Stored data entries
- - -

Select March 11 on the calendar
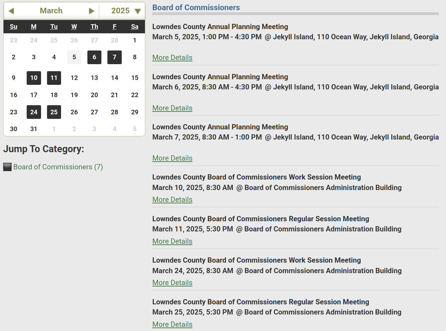Screen dimensions: 446x331 click(54, 78)
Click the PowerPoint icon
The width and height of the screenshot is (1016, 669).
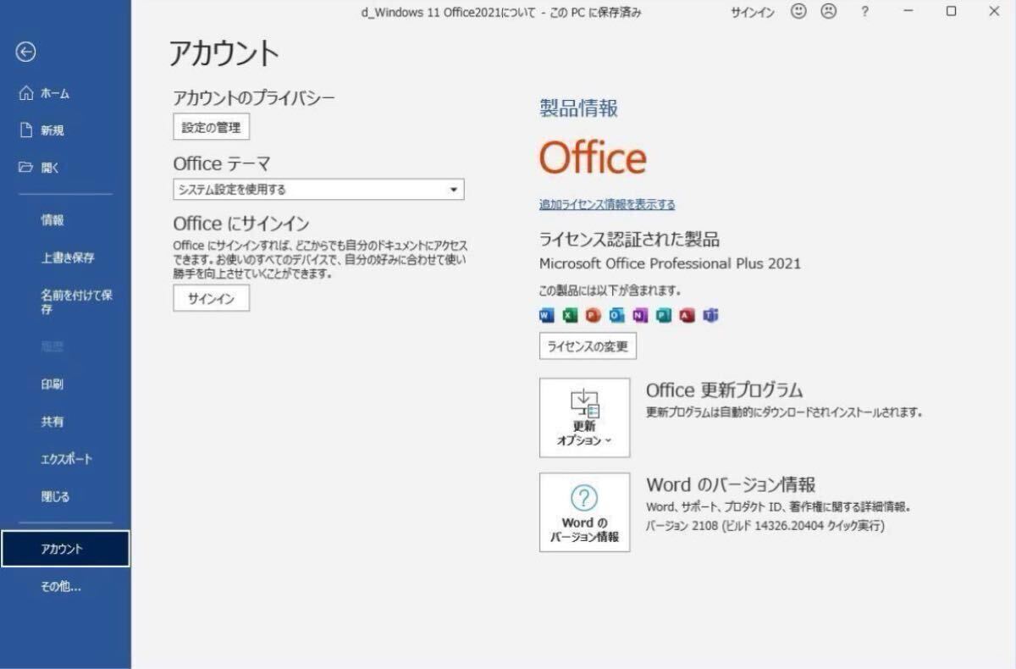pyautogui.click(x=593, y=315)
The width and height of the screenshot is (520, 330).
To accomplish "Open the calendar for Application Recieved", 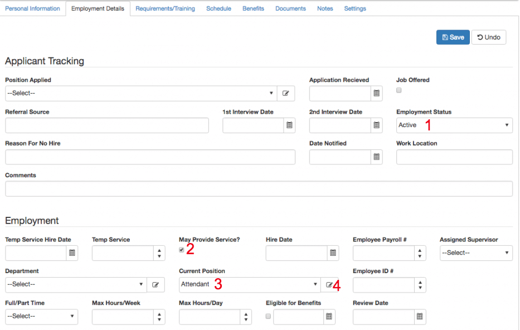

- - -

Required action: Set down only the lines from the one with "The width and height of the screenshot is (1016, 669)." through the end of the entries, exactly as they appear, leaving out each picture.

Reply:
The width and height of the screenshot is (1016, 669).
pyautogui.click(x=593, y=315)
The width and height of the screenshot is (520, 330).
To accomplish "Open the calendar for Application Recieved", 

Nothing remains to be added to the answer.